Tanzania to extradite Islamic extremist rebel leader to Uganda

Tanzania has confirmed it will extradite an Islamic extremist rebel leader back to his native Uganda as new information surfaces about Jamil Mukulu’s dealings and presence in several East African countries.



The Allied Democratic Forces (ADF) leader was arrested inside Tanzania late last month after allegedly crossing in from DR Congo where the ADF was increasingly active in violent attacks on villages around the gold mining town of Beni in the North Kivu area.

Mukulu is wanted in several East African countries but extradition was delayed because there is no treaty between Tanzania and Uganda and it was undetermined what country would prosecute him.
However Mukulu has now appeared before the Kisutu Resident Magistrate's Court in Dar es Salaam to face extradition proceedings initiated by the Attorney General (AG). Meanwhile new information is surfacing about the ADF leader’s interests and assets inside Tanzania.Tanzania Director of Criminal Investigations (DCI), Diwani Athumani, confirmed that Mukulu owns a number of properties in Tanzania but did not say how many or where.

Unconfirmed information at the time of this writing alleges that Mukulu, who eluded capture for nearly 20 years, owns five houses in Iiala municipality, as well as a fleet of vehicles. It is also believed that while Nairobi Kenya has been Mukulu’s hub for conducting ADF economic and financial activities, his cell based in the Tanzanian coastal city of Tanga has been his base for travel, particularly to the Middle East.

In 2012, a UN report found that Mukulu was using a Tanzanian passport for some years, according to the Guardian newspaper of Tanzania.The report said Mukulu conducted his illegal activities from a hotel called Nyavyamo, near Dar es Salaam’s busy trading suburb of Kariakoo.
The report continued that Thomas Hamenyimana, who is a naturalised Tanzanian of Burundian origin, allegedly owned the hotel, which was frequented by people from DR Congo.
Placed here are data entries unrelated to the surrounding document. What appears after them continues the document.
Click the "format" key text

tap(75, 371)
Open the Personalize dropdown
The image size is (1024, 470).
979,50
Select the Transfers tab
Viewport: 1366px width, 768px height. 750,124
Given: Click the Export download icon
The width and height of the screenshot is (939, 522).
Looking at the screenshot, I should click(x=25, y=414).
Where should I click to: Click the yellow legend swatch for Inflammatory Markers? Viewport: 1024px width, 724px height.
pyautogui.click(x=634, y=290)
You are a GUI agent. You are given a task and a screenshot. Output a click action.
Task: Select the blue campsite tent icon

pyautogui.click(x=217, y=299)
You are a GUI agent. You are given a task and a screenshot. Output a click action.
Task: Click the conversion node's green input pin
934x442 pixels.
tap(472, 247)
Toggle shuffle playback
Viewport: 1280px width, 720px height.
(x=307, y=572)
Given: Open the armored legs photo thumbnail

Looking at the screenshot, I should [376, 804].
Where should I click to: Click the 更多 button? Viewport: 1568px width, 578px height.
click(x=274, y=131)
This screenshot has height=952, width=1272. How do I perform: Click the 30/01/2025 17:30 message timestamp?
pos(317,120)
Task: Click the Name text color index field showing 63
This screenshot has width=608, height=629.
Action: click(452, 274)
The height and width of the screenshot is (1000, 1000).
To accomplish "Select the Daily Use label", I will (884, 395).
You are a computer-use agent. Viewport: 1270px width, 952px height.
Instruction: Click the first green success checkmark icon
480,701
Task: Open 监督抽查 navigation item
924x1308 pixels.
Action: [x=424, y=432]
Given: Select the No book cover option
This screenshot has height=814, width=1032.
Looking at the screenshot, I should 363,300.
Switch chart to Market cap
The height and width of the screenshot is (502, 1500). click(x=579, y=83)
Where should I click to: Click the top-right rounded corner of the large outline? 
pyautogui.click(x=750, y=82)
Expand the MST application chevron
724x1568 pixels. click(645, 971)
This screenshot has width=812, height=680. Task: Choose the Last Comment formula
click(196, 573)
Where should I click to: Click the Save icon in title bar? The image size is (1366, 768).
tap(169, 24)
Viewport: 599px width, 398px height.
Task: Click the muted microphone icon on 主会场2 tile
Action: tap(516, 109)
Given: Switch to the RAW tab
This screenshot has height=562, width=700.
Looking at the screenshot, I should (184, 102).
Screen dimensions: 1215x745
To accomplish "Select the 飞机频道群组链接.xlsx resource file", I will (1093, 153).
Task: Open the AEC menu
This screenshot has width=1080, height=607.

Furthermore, and as reported by the Guardian newspaper, Jamil Mukulu was also known as Julius Elius Mashauri, who claimed to have been born in Bagamoyo in 1965. He applied and obtained a Tanzanian passport number AO 415126, under which he claimed he was a businessman resident in Bagamoyo, Tanzania.
The UN report also claims Mukulu has houses in Burundi, Kenya, Rwanda and the United Republic of Tanzania.

In July 2014, the UN finally blacklisted ADF as a terrorist organisation for its recruitment and use of child soldiers, killing, maiming and sexually abusing women and children, and attacks on UN peacekeepers. Before that, Mukulu had been subjected to targeted UN travel sanctions and an asset freeze since 2011.

Mukulu and the ADF began staging attacks inside Uganda nearly twenty years ago with the aim of overthrowing the Ugandan government and setting up an Islamic system under Sharia law.
Mukulu was subsequently driven into DR Congo and there hadn’t been any attacks inside Uganda for years.

Recently, however, Ugandan President Yoweri Museveni’s urgency to wipe out ADF has risen because of the threat, however small, it poses to the exploitation of the newly discovered oil field in the Albertine basin that straddles the Uganda-DR Congo border.